### Passage shown
-- -- --

Explaining .tar.gz file format

The aim of this pageđź“ť is to explain file compression and archiving based on the particular example of combining tar and gzip in software distribution.

Pavol Kutaj
2 min readApr 4, 2024
  • A tar file (short for Tape Archive) bundles multiple files into a single archive.
  • Initially designed for sequential I/O devices (like magnetic tapes) lacking their own file systems.
  • Retains metadata (permissions, ownership, timestamps).

Why Does Tar Exist?

  • Historical context: Early tape drives and raw disks had variable-length data blocks, leading to wasted space.
  • Sequential I/O devices: Tar suited devices where files were written sequentially.
  • Collecting files: Ideal for bundling related files together.

Advantages of Tar:

  • Simplicity: Easy to use.
  • Cross-Platform: Works across Unix-like systems.
  • No Compression: Focuses on bundling files.
  • Software Distribution: Commonly used for distributing software.

Combining Tar and Gzip:

  • Why?: To get both bundling and compression.
  • Result: The .tar.gz file contains a tar archive compressed with gzip.

Usage:

  • Creating: tar -czvf archive.tar.gz file1 file2 ...
  • Extracting: tar -xzvf archive.tar.gz

ZIP vs. Tar/Gzip:

ZIP:

  • Retains metadata.
  • Efficient for individual files.
  • Widely supported but not ideal for software distribution.

.tar.gz:

  • Preserves metadata.
  • Efficient storage and distribution.

-- -- --

### Task requirements
1. On the .tar.gz page, what is tar short for?
2. Carry on the .tar.gz page from the point where it stops.
The material that comes next isn't needed for anything here.

### Dataset section

-- -- --

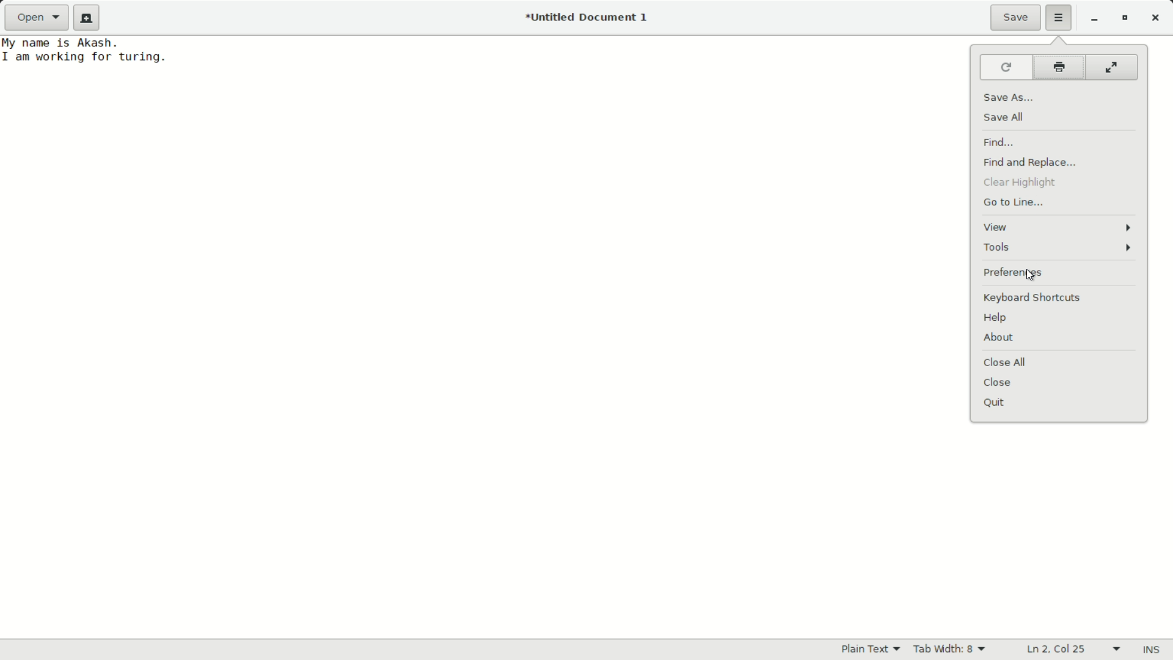  Describe the element at coordinates (1003, 141) in the screenshot. I see `find` at that location.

-- -- --

### Outputs by task
1. Tape Archive.

2.
  • Popular in Unix environments.

LINKS

ANKI

Question 1

What does a tar file do?

Answer 1

A tar file bundles multiple files into a single archive, preserving metadata.

Question 2

Why was tar initially designed?

Answer 2

To write data to sequential I/O devices (like magnetic tapes) lacking their own file systems.

Question 3

What does .tar.gz combine?

Answer 3

A tar archive (bundling) with gzip compression.

Question 4

Why is ZIP not ideal for software distribution?

Answer 4

ZIP lacks seamless metadata preservation (Linux permissions) and efficient compression for large software packages.

Question 5

What’s the benefit of .tar.gz in Unix environments?

Answer 5

It combines bundling, metadata preservation, and efficient compression.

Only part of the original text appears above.